IT'S a reflex to regard Worcestershire Hospitals Trust's single star health rating as a sign of a crisis that continues to deepen.

To a degree, whether your view of the state of affairs is coloured by a deep knowledge of the past decade of woe, or by queueing for cancer treatment, trust chief executive John Rostill and his team deserve a degree of sympathy.

First, we must trust him when he tells us that matters have already improved since the crucial statistics that prompted this apparently worrying judgement were handed over.

By the same token, if the same shifting of goalposts that affected this year's figures is repeated next year, it will take a gargantuan performance to change that lone-star status.

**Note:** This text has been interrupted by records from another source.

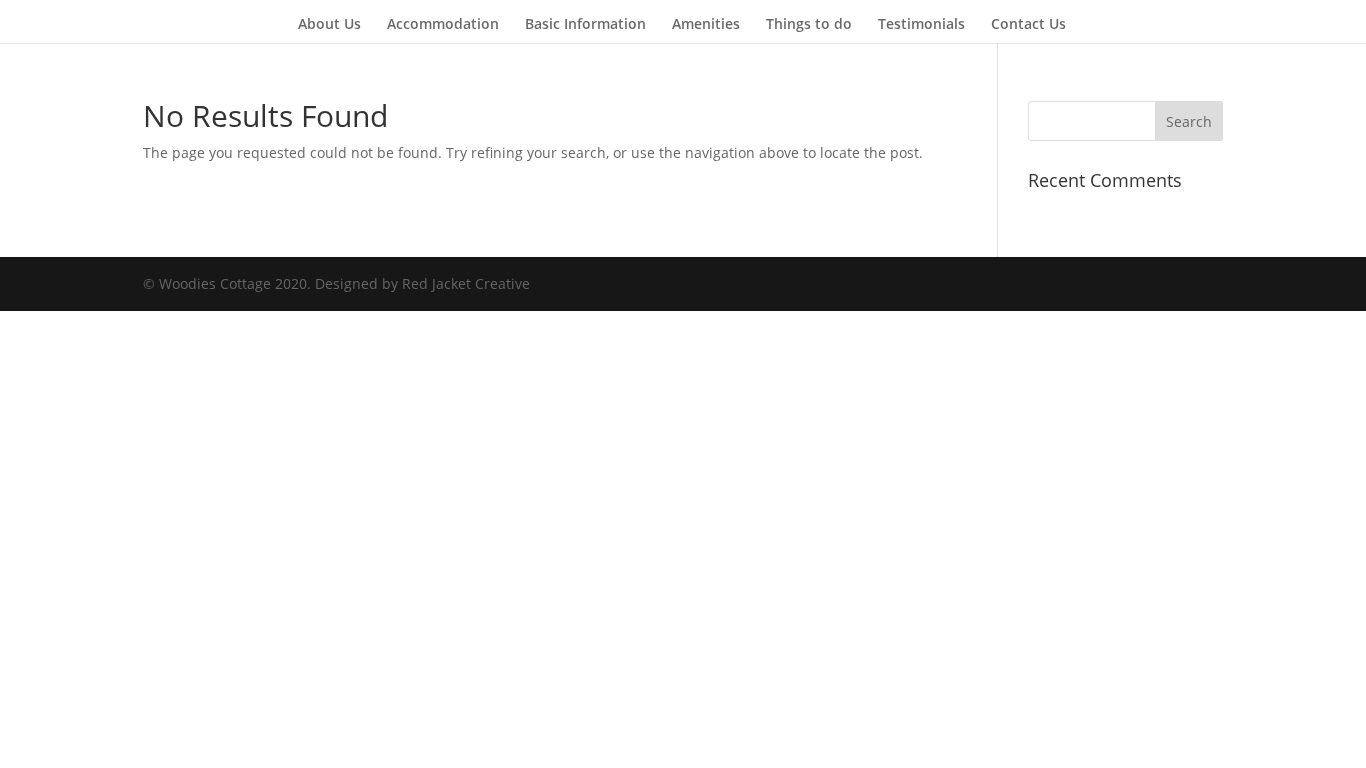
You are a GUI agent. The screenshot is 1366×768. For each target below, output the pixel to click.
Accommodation (443, 25)
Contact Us (1028, 25)
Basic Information (585, 25)
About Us (329, 25)
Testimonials (921, 25)
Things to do (809, 25)
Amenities (706, 25)
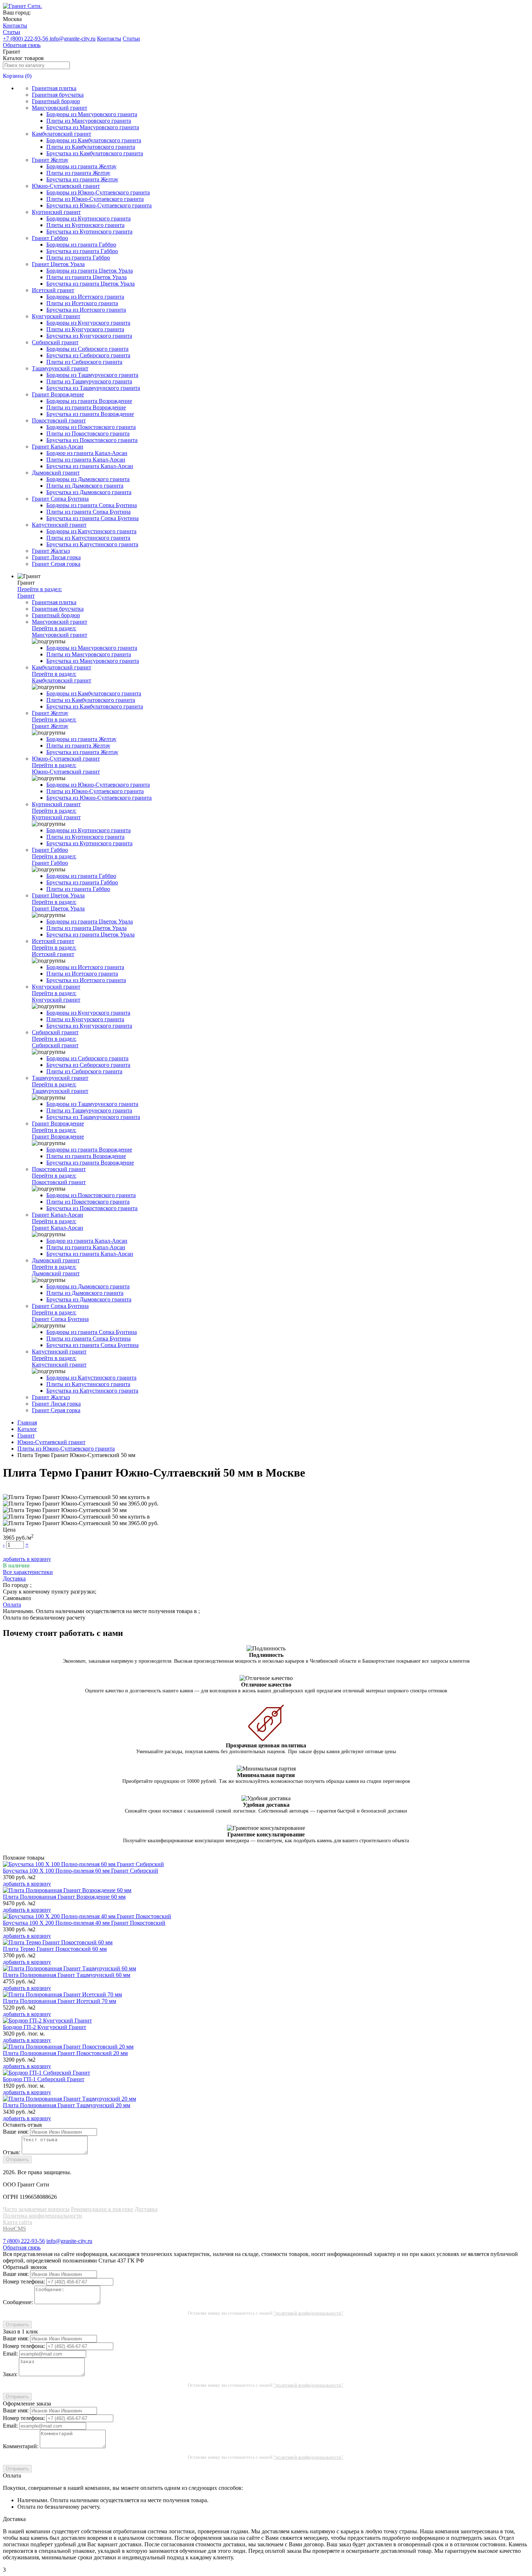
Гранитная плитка (54, 88)
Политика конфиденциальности (42, 2216)
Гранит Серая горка (56, 564)
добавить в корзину (27, 1559)
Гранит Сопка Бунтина (60, 499)
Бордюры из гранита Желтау (81, 166)
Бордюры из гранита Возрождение (89, 401)
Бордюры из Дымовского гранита (88, 479)
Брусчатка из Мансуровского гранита (92, 127)
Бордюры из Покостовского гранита (91, 427)
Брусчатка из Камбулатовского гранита (94, 153)
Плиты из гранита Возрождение (86, 407)
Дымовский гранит (56, 473)
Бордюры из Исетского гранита (85, 297)
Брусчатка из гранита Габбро (82, 251)
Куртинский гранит (56, 212)
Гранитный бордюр (56, 101)
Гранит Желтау (50, 160)
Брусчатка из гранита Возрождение (90, 414)
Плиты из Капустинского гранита (88, 538)
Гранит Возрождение (58, 394)
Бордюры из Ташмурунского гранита (92, 375)
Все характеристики (28, 1572)
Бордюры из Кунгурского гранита (88, 323)
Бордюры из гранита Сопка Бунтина (91, 505)
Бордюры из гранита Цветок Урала (89, 271)
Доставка (146, 2209)
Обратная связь (22, 45)
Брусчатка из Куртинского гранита (89, 231)
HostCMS (14, 2229)
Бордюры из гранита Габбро (81, 244)
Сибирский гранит (55, 342)
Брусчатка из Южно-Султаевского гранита (99, 205)
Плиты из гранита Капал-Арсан (85, 459)
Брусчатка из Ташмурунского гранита (93, 388)
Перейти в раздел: (39, 592)
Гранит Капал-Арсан (57, 446)
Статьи (11, 32)
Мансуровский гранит (59, 108)
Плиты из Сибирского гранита (84, 362)
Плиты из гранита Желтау (78, 173)
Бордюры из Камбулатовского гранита (93, 140)
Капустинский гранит (59, 525)
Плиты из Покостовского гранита (88, 433)
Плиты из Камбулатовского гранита (90, 147)
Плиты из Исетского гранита (82, 303)
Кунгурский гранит (56, 316)
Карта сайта (17, 2222)
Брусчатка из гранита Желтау (82, 179)
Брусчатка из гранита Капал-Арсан (89, 466)
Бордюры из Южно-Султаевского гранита (98, 192)
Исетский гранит (53, 290)
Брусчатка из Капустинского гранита (92, 544)
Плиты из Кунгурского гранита (85, 329)
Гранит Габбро (50, 238)
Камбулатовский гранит (61, 134)
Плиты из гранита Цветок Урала (86, 277)
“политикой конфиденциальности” (308, 2313)
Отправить (17, 2159)
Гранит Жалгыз (51, 551)
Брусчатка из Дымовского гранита (88, 492)
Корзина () (17, 76)
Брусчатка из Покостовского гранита (92, 440)
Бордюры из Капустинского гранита (91, 531)
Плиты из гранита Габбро (78, 257)
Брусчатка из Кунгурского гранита (89, 336)
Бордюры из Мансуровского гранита (91, 114)
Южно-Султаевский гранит (66, 186)
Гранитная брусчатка (58, 95)
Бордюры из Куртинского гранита (88, 218)
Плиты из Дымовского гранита (84, 486)
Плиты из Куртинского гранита (85, 225)
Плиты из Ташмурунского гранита (89, 381)
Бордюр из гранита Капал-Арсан (86, 453)
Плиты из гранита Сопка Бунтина (88, 512)
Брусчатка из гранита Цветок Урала (90, 284)
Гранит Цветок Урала (58, 264)
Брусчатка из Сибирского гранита (88, 355)
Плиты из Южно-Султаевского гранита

Until then, with a debt for the past two years standing at £25m, the trust has "significantly" underachieved its financial management targets.

Set against the multi-million pound cost of running the county's health service, that's less dramatic than it sounds, but the trend is still worrying.

Let's not forget that the roots of this crisis were laid by the bureaucrats who - in the mid-90s - allowed a £9.4m debt to mount, and then cobbled the Investing in Excellence blueprint together to retrieve it.

The rest we know.

Until Mr Rostill arrived, last autumn, we were expected to join the conspiracy of denial.

But he was honest about the situation, and gave himself until the end of the next financial year - now just eight months away - to fix it.

If he succeeds we'll all be a winner. But his task appears to be growing tougher.